Retype the material word for word, covering the stretch from the line containing "has height=200, width=316." through the line containing "tap(74, 71)", both included.

**RECORDED DATA**
########

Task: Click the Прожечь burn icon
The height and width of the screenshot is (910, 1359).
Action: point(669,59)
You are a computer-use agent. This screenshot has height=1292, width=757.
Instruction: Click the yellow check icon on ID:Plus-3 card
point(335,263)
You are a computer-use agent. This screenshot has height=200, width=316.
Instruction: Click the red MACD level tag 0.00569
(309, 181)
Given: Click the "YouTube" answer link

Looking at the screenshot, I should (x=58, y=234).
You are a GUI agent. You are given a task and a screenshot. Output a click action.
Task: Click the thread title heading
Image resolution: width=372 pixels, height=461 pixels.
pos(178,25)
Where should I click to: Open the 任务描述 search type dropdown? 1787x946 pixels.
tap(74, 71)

########

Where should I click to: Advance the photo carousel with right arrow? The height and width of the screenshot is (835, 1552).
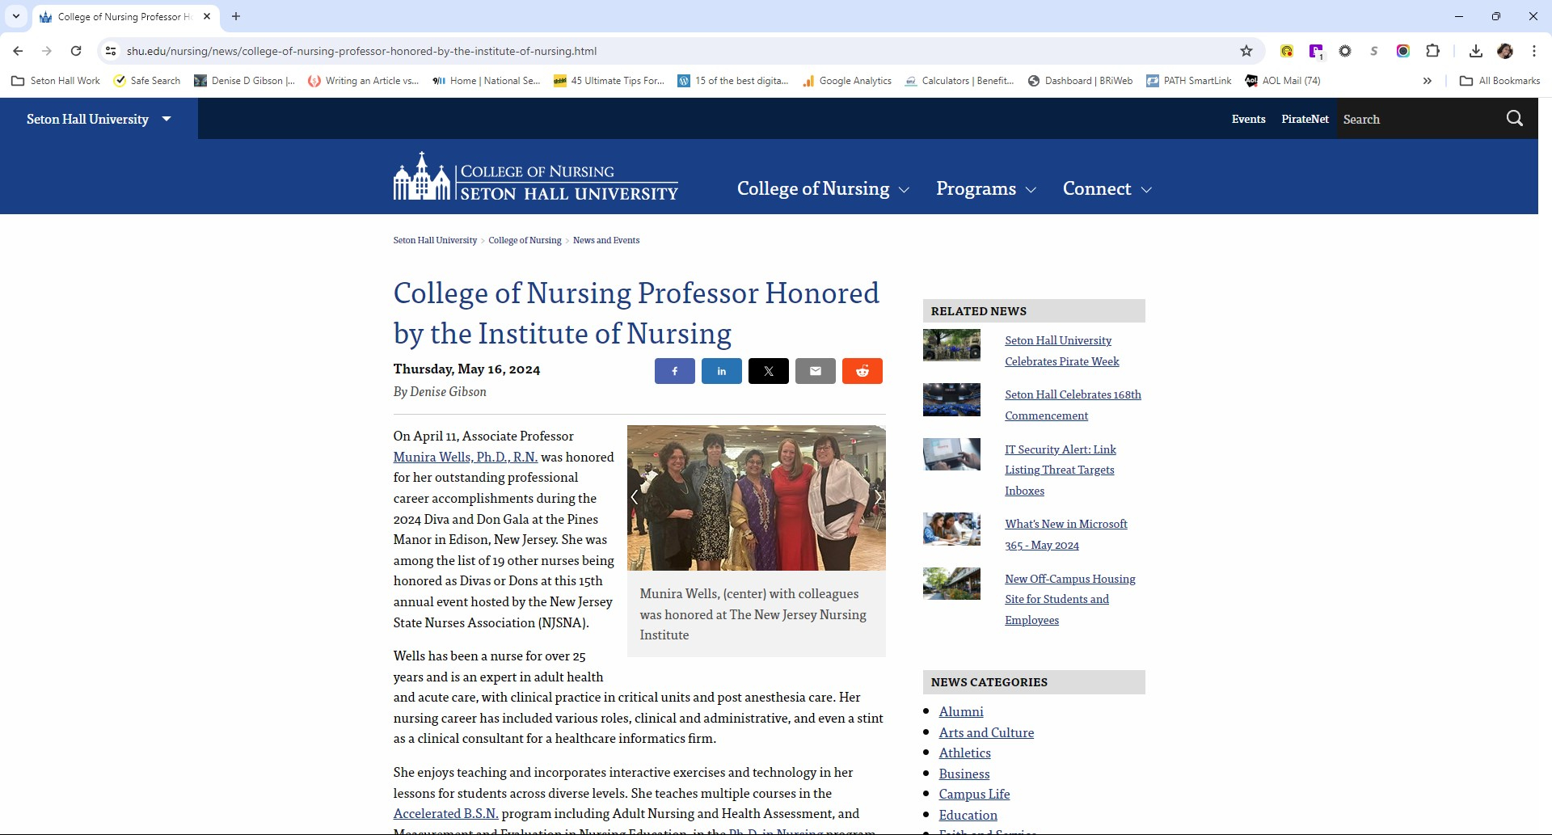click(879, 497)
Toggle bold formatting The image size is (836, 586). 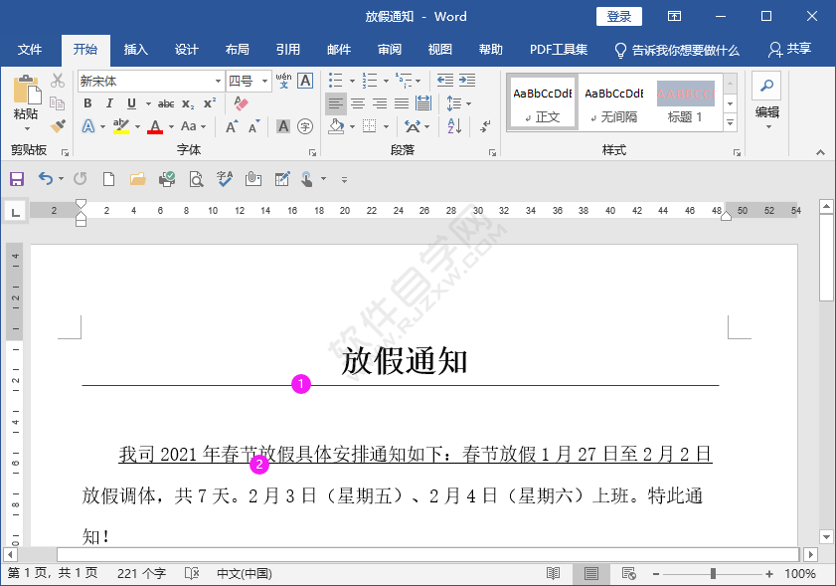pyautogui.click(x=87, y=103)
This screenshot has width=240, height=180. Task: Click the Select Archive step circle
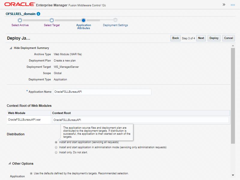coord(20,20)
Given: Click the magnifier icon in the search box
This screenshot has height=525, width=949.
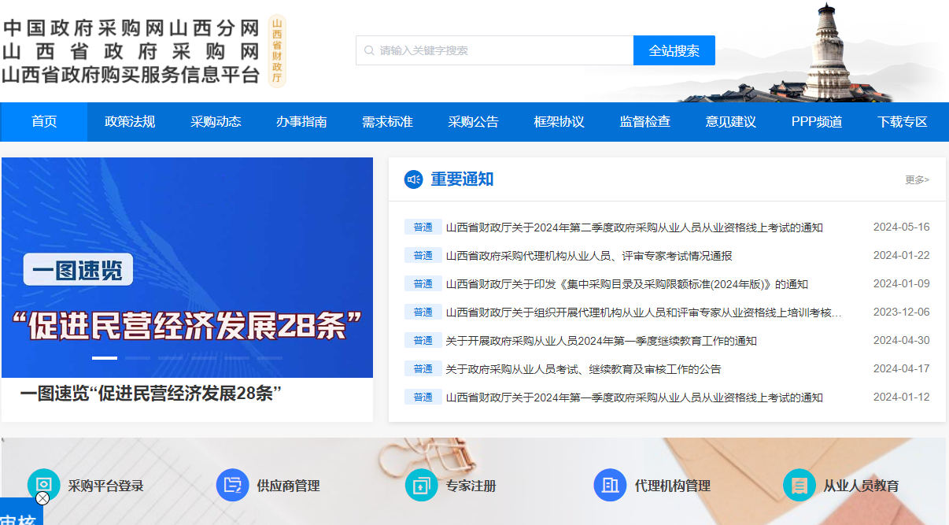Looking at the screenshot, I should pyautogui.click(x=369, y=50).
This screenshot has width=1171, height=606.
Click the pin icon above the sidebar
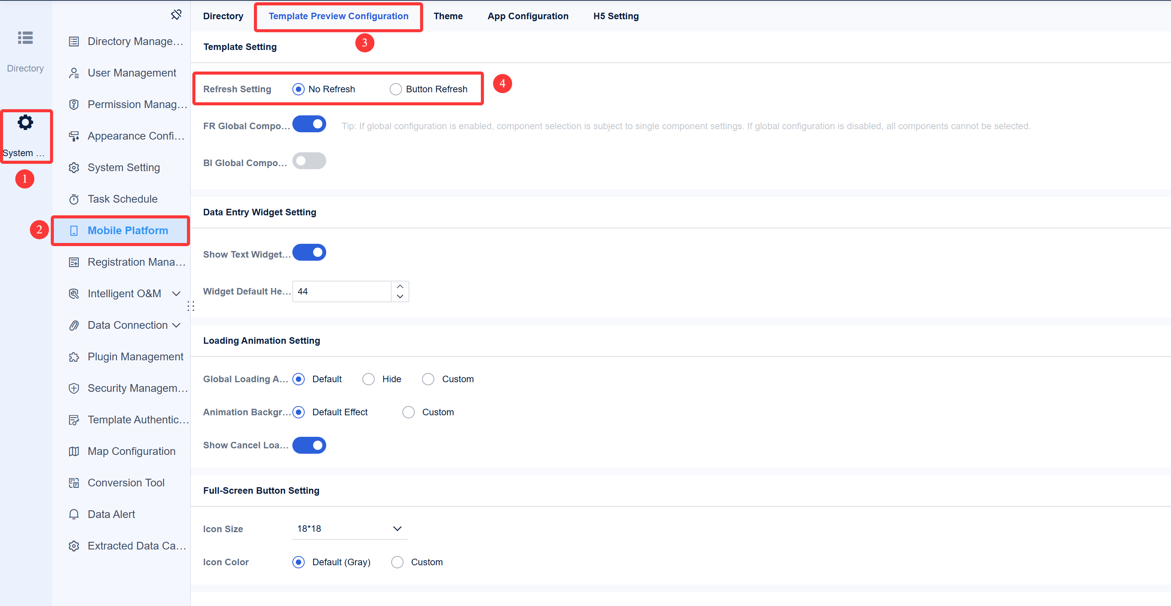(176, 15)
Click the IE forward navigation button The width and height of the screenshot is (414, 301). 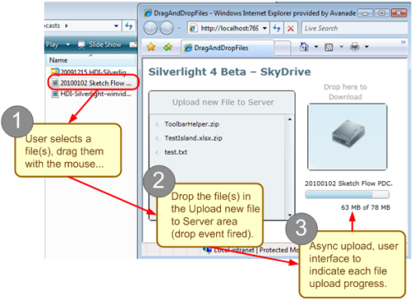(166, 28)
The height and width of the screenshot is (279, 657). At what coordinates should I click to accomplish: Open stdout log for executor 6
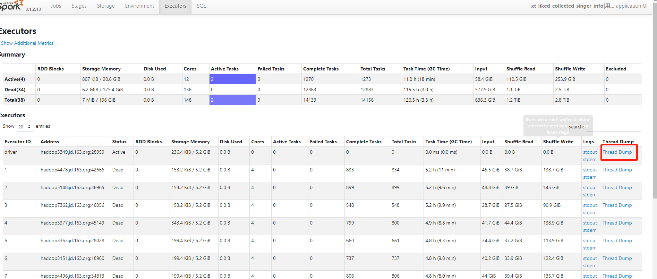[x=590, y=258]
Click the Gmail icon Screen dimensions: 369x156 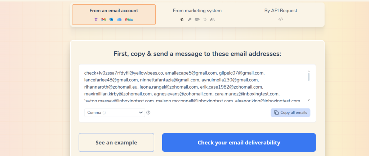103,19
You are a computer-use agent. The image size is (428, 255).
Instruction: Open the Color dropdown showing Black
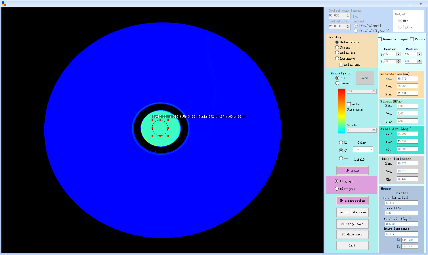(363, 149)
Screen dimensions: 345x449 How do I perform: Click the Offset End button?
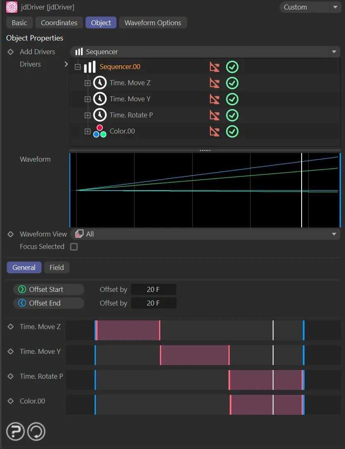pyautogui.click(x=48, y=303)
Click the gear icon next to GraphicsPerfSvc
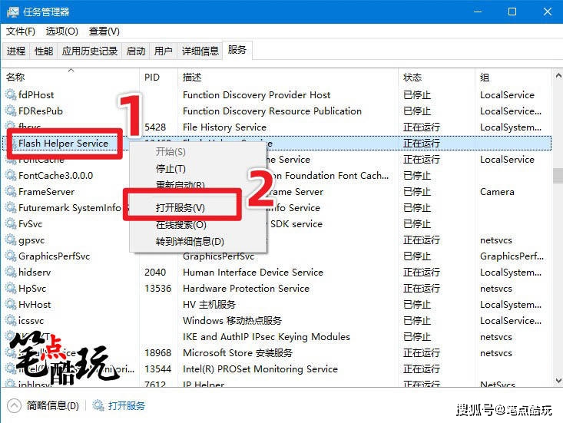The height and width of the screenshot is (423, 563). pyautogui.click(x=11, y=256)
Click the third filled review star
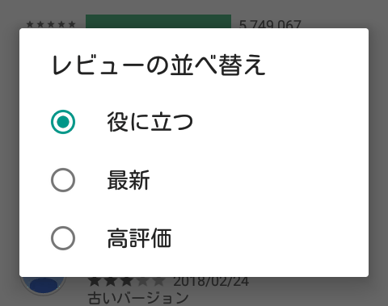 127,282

########

**OUTPUT OF THE TASK**
You are a computer-use agent. This screenshot has height=200, width=316.
Instruction: Click the red MACD level tag 0.00569
(309, 181)
Given: Click the "YouTube" answer link

Looking at the screenshot, I should (x=58, y=234).
You are a GUI agent. You are given a task and a screenshot. Output a click action.
Task: Click the thread title heading
Image resolution: width=372 pixels, height=461 pixels.
pos(178,25)
Where should I click to: Open the 任务描述 search type dropdown? 1787x946 pixels.
tap(74, 71)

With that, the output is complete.